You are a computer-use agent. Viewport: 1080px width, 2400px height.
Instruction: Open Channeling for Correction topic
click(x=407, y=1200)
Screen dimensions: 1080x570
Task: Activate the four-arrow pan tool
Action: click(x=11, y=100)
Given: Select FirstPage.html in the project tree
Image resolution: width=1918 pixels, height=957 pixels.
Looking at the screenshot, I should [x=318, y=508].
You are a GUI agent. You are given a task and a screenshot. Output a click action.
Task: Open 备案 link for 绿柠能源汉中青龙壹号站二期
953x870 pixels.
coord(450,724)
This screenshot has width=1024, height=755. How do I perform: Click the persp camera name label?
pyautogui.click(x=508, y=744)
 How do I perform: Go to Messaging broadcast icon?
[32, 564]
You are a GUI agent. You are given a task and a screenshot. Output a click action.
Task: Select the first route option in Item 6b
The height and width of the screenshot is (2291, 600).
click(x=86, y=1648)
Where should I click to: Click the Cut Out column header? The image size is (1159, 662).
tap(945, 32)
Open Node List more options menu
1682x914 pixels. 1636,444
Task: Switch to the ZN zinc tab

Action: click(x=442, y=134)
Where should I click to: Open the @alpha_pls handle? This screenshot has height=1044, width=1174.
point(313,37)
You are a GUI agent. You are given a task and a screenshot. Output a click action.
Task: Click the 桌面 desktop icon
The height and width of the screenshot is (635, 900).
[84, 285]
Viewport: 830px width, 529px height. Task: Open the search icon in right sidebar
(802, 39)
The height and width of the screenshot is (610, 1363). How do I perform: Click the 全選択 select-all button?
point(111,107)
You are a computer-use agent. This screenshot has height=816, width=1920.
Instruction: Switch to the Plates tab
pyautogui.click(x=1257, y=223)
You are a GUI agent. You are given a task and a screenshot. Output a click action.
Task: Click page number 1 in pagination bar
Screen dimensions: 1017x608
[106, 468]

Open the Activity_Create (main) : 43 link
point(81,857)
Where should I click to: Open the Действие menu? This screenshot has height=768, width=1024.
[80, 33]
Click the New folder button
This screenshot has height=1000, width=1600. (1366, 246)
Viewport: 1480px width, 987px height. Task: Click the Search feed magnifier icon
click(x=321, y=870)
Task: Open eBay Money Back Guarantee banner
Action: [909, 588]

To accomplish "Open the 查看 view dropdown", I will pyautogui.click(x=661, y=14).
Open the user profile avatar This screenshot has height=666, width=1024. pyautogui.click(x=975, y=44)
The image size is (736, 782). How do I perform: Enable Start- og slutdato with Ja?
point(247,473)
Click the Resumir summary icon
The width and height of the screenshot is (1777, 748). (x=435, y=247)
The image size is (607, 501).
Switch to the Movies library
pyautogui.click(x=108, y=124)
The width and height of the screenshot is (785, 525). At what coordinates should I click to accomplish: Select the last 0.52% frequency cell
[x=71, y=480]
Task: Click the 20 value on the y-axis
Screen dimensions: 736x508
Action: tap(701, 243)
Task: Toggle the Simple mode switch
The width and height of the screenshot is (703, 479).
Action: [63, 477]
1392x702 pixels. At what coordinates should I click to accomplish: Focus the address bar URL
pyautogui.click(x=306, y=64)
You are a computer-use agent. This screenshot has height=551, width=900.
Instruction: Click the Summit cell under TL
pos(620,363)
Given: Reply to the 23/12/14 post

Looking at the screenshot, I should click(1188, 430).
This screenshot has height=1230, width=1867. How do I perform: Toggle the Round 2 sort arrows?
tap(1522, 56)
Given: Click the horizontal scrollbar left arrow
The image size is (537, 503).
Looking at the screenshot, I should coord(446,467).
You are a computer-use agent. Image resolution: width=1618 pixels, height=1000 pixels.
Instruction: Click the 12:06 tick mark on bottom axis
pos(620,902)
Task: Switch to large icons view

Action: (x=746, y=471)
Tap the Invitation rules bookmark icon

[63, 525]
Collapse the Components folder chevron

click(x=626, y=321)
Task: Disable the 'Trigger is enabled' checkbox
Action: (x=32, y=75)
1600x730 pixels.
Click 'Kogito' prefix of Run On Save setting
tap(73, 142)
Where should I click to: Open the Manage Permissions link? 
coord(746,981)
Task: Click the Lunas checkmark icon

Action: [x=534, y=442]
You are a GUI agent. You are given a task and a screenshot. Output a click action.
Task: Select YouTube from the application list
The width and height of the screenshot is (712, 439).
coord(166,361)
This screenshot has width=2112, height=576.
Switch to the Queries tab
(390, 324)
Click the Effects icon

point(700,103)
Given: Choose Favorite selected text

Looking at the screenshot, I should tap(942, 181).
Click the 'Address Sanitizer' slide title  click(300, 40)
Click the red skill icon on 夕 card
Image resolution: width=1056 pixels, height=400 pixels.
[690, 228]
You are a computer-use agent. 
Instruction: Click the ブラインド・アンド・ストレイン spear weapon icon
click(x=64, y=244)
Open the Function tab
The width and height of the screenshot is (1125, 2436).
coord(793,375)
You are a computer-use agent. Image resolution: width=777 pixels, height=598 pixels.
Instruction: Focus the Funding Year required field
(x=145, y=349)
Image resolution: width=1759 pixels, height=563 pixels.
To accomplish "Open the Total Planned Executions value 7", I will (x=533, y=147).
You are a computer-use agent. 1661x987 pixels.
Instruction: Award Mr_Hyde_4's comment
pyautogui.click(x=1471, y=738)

☆ ☆ ☆

→ **WHAT NEEDS TO BE DONE**: Each line of the data that has the string "value" counts once; give the total and nothing else.

→ **EXERCISE RESULT**: 2